Three-dimensional structures and lithium-ion conduction pathways of (Li2S)x(GeS2)100 − x superionic glasses

•We visualized the local structures of the Li2S–GeS2 glasses using RMC modeling.•We visualized the conduction pathways of Li ions in the Li2S–GeS2 glasses.•We directly compared topology of the conduction pathways using activation energy.

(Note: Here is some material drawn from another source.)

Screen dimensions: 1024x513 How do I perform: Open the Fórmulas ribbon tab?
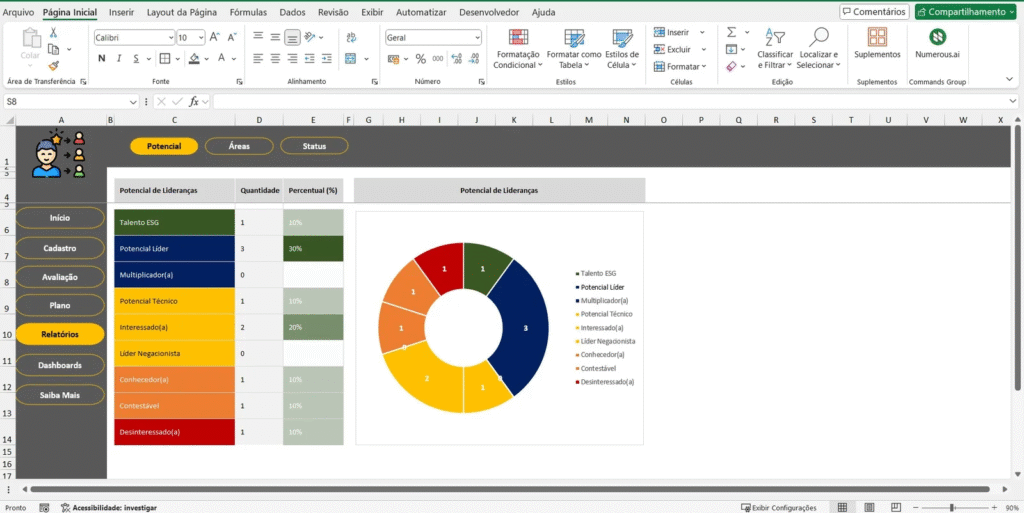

The conduction pathways of Li ions in (7Li2S)x(GeS2)100 − x glasses (x = 40, 50, and 60) were predicted and visualized by combining reverse Monte Carlo (RMC) modeling and the bond valence sum (BVS) approach, using synchrotron X-ray and time-of-flight neutron diffraction data. The conduction pathways of the Li ions could be classified into four grades, according to the magnitude of |ΔV(Li)|: (I) |ΔV(Li)| < 0.04 (i.e., relatively stable regions for the Li ions), (II) 0.04 ≤ |ΔV(Li)| < 0.07, (III) 0.07 ≤ |ΔV(Li)| < 0.10, and (IV) 0.10 ≤ |ΔV(Li)| < 0.13; here, |ΔV(Li)| is the mismatch of the BVS for Li ions, V(Li). These were used to obtain a clear understanding of the movement of the Li ions in the (7Li2S)x(GeS2)100 − x glasses. It was also found that there is a definite relationship between the topology of the conduction pathways of the Li ions and the activation energy, Ea, of the electrical conduction.